Unidentified Analyst:
Hi, thanks for taking my questions. This is Jesse on for Maggie. Can you talk more about the investments in the sales team? How has that progressed over time? And what are your plans?
Sandip Mukerjee:
Hey, good morning, Jesse. Thanks for the question. Look, we want to, our focus is to grow our business. So we have focused on the carrier and commercial segment on what we have described as new business development, new business generation. So this is adding new logos, adding new customers and adding new regions for existing customers. And we have been able to do that with both improving our sales processes, our sales discipline, plus investing in the sales team.
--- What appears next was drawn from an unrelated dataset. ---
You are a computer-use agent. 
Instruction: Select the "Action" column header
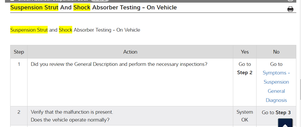click(x=130, y=52)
On the Ventev side, we have invested in direct sales resources across the country in different regions. And we're also working on using channels to get beyond our traditional footprint in the US into Latin America, Canada, et cetera. And then Finally Jessie as I said with the maturity of our SaaS product. And how receptive customers have been, we've taken the next step to create a small sales team to drive those sales efforts.
Unidentified Analyst:
That's helpful. And then as my follow up, what or are there any specific value added services that are particularly resonating with clients? Especially as you talk about the supply environment not changing?
Sandip Mukerjee:
Yes, from a broader perspective, Jesse, we are investing in more complete solutions, and stocking with respect to solutions, in order to support that, as part of the solutions we go to market with and help our particularly VAR customers, and some of the end users, we help them with solution design. So these are designed services. We've spoken in past quarters about our focus on tower, power and in building RF distribution, type of design services that we coupled with our product sales. And we have improved on that by adding Ventev, cables, antennas, power solutions, so that TESSCO can be the one stop shop as our customers go to market. So those are the types of services that we have monetized and driven through fiscal 2022. Moving forward into fiscal ‘23, the SaaS offering we talked about, think of it as another value added capability that we will attach to our solutions. Hope that answers your question, Jesse.
Operator:
There are no further questions at this time. I will now turn the call back to management for their closing remarks.
Sandip Mukerjee:
Thank you, Brent. And thanks again, everyone, for joining us today. We appreciate your support of TESSCO. And I also want to take this opportunity to thank the TESSCO team members for all of their hard work and their dedication. We look forward to speaking with you again next quarter. This concludes our earnings call. Have a nice day.
Operator:
Ladies and gentlemen, thank you for your participation. This concludes today's event. You may now disconnect.